I have JSON data which comes from an API. I saved all the data into a single directory. Now I am trying to load this data into a spark dataframe, so I can do ETL on it. The API returned fragmented data (per division). Moreover, some divisions had little data and some had a lot. The directory I'm trying to load data from looks as follows:

* json_file_1 - 109MB
* json_file_2 - 2.2MB
* json_file_3 - 67MB
* json_file_4 - 105MB
* json_file_5 - **2GB**
* json_file_6 - 15MB
* json_file_7 - 265MB
* json_file_8 - 35MB
* json_file_9 - **500KB**
* json_file_10 - 383MB

I'm using Azure Synapse and an Apache Spark Pool, the data directory i'm loading from resides in an ADLS2 data lake. I'm using the following code to load all data files that reside in the directory. For other projects this code works fine and fast.

blob_path_raw = 'abfss://blob_container@my_data_lake.dfs.core.windows.net'
df = spark.read.json(path=f"{blob_path_raw}/path_to_directory_described_above")

My Question

The code above is taking extremely long to run (at the time of writing already more than 3 hours), and I suspect it got stuck somewhere, as loading +-4GB of data is something a Spark pool should be easily able to do. I suspect something is going wrong in Spark because of the heterogenous sizes of data files. But I am still rather novice in Spark as we just migrated to Azure Synapse. What is going wrong here, and how do I debug it?

Upvotes: 0

Views: 2911

Answers (1)

Psychotechnopath
Psychotechnopath

Reputation: 2744

I found the problem. 9 out of 10 files were JSON Line format, so every line was a valid JSON object. Example below:

{"name": "Gilbert", "wins": [["straight", "7♣"]]}
{"name": "Alexa", "wins": [["two pair", "4♠"], ["two pair", "9♠"]]}
{"name": "May", "wins": []}
{"name": "Deloise", "wins": [["three of a kind", "5♣"]]}

While the big file ( I got it through another way than the other 9 files) was a regular JSON file format, where every JSON object was an array element, and every JSON object was spanning multiple lines:

[
  {
    "name": "Gilbert",
    "wins": [
      [
        "straight",
        "7♣"
      ]
    ]
  },
  {
    "name": "Alexa",
    "wins": [
      [
        "two pair",
        "4♠"
      ],
      [
        "two pair",
        "9♠"
      ]
    ]]

As per Spark documentation (https://spark.apache.org/docs/latest/sql-data-sources-json.html) one needs to specify multiline=true option to read multiline JSON. When not specifying this option, Spark expects that each line in your JSON file contains a seperate, self-contained, valid JSON object.

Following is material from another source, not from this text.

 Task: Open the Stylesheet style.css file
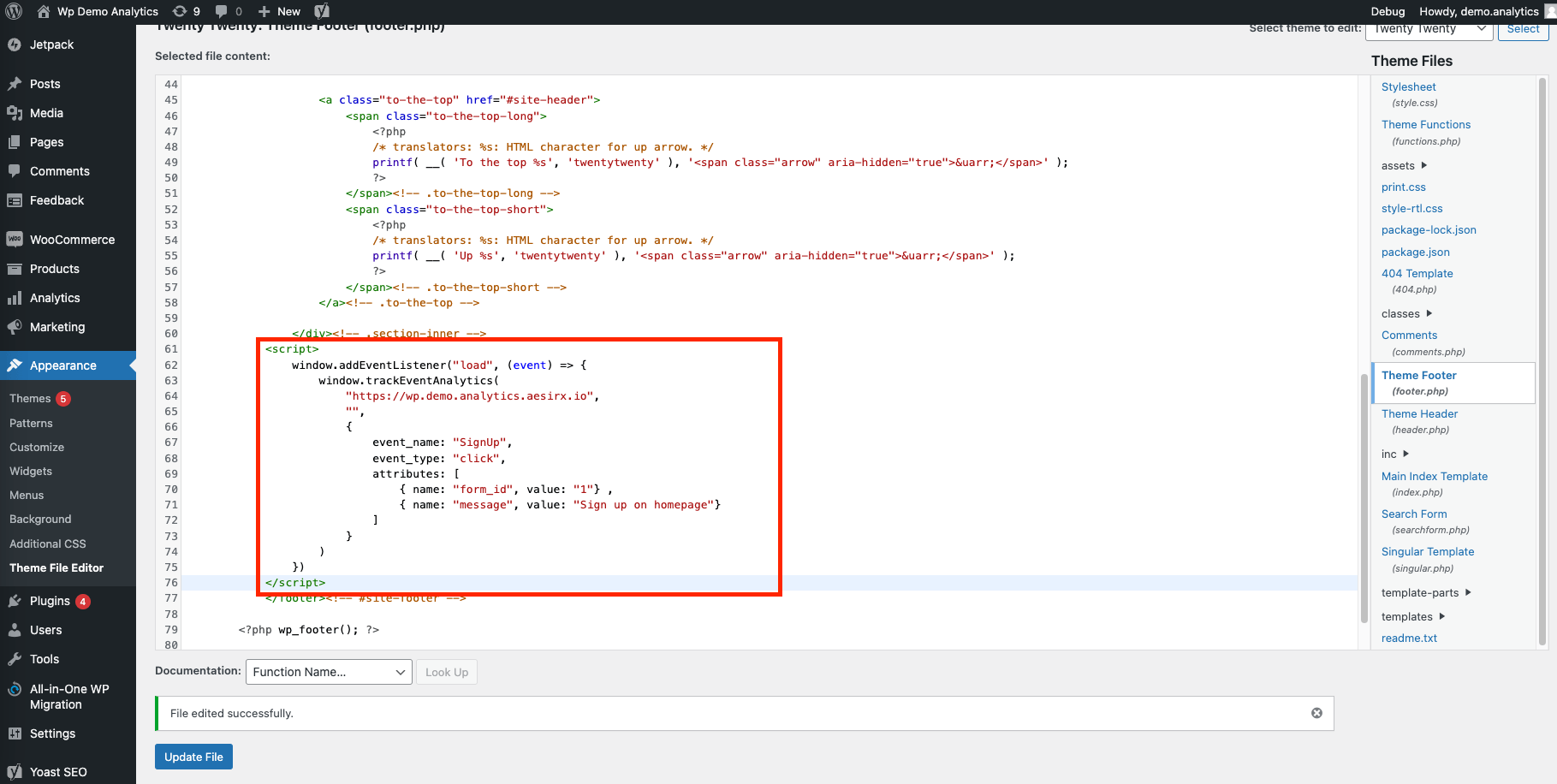pos(1408,86)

Therefore, mixing multiline JSON and JSONL files is a bad idea/impossible.

TLDR Solution Changing the big file from multiline JSON to JSONL fixed the problem and dataframe is now loading fine. I used the following code to do this:

import json

with open("multilines_json_file.json", "r") as f:
    python_obj = json.load(f)


def dump_jsonl(data, output_path, append=False):
    """
    Write list of objects to a JSON lines file.
    """
    mode = 'a+' if append else 'w'
    with open(output_path, mode, encoding='utf-8') as f:
        for line in data:
            json_record = json.dumps(line, ensure_ascii=False)
            f.write(json_record + '\n')
    print('Wrote {} records to {}'.format(len(data), output_path))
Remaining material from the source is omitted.